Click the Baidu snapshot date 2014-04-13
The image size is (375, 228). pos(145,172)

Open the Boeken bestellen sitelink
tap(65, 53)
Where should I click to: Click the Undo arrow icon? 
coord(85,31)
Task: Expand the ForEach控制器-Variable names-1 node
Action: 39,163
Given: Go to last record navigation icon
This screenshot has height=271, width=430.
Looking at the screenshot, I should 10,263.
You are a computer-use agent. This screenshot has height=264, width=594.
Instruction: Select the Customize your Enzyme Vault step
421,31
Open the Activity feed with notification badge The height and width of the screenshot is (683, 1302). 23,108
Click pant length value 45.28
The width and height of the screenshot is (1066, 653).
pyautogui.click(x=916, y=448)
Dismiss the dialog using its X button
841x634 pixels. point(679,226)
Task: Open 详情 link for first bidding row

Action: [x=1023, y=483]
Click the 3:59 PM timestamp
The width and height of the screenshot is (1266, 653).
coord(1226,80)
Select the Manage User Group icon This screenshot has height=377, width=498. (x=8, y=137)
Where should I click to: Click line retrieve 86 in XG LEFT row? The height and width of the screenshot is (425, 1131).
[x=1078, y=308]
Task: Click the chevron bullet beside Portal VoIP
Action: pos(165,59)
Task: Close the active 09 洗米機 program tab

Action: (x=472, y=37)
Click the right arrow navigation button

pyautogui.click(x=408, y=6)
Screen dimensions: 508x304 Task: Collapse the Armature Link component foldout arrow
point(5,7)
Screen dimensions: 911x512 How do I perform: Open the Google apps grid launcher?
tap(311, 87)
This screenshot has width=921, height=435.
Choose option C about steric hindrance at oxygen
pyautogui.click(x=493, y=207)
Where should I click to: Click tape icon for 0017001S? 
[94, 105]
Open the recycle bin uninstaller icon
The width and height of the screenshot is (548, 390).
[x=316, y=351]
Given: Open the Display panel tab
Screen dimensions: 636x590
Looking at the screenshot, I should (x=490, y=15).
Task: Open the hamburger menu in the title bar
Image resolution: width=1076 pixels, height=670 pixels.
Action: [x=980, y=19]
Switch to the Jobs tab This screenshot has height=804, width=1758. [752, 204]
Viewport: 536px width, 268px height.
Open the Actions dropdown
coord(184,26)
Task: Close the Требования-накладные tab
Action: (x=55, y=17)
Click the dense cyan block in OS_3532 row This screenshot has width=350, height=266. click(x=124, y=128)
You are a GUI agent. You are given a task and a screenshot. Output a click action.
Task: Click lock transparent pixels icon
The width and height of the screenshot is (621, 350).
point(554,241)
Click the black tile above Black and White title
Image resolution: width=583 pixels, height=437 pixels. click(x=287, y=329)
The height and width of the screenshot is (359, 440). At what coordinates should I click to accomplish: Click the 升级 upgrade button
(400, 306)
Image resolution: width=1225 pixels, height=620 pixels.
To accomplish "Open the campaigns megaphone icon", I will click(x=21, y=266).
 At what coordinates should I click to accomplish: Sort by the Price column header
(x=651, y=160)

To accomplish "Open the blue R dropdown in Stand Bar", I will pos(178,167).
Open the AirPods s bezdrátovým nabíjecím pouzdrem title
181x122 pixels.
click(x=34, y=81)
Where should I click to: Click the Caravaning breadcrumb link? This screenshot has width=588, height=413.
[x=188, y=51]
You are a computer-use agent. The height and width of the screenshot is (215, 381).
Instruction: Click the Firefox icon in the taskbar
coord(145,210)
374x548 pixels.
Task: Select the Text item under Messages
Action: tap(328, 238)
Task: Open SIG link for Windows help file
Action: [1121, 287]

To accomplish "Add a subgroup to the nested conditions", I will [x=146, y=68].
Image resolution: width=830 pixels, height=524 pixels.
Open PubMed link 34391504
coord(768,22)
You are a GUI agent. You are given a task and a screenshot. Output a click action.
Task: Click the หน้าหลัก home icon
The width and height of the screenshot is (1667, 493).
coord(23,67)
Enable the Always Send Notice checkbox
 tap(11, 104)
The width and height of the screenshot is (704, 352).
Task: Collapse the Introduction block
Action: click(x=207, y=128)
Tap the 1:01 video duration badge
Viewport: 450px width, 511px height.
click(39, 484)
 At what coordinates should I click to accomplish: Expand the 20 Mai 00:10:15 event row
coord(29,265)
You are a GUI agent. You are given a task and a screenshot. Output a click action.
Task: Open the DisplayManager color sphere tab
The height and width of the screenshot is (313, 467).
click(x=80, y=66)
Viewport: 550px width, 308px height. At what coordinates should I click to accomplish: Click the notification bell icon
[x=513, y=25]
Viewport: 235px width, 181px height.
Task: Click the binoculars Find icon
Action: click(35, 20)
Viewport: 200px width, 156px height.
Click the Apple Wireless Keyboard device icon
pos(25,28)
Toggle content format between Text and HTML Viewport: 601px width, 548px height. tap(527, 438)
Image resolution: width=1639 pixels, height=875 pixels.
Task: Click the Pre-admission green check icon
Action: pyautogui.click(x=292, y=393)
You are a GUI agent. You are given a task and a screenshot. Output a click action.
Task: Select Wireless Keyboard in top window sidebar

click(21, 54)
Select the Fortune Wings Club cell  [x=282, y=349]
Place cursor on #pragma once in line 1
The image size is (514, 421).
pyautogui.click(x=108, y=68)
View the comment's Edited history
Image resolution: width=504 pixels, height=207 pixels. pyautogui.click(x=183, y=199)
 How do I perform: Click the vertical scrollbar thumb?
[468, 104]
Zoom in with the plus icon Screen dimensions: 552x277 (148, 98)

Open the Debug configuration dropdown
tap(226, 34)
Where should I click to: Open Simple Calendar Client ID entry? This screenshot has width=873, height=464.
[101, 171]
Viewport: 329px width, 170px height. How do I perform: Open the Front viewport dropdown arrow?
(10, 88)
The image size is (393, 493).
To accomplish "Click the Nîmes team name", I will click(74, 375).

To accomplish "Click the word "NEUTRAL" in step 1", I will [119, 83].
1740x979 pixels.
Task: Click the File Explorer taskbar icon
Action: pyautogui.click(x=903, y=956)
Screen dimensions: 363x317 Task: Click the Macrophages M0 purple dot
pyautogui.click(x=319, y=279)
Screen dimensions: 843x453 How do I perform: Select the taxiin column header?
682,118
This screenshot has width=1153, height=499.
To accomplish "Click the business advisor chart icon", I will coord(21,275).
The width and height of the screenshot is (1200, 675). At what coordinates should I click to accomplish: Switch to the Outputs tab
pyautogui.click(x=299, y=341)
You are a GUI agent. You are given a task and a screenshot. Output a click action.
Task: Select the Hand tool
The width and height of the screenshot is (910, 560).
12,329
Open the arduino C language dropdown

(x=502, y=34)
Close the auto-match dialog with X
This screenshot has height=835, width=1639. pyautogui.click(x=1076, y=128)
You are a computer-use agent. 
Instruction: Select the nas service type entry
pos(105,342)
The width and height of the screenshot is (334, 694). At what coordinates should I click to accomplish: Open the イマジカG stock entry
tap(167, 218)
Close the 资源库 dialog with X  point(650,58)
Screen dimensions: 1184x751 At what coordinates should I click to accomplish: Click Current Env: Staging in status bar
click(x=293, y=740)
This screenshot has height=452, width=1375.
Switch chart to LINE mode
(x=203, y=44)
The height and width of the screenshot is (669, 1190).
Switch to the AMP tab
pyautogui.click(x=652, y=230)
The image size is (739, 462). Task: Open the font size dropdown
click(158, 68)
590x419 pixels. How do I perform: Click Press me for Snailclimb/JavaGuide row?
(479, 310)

**Your goal:**
Report only the number of lines in the data above that contain "badge".

**Response:**
2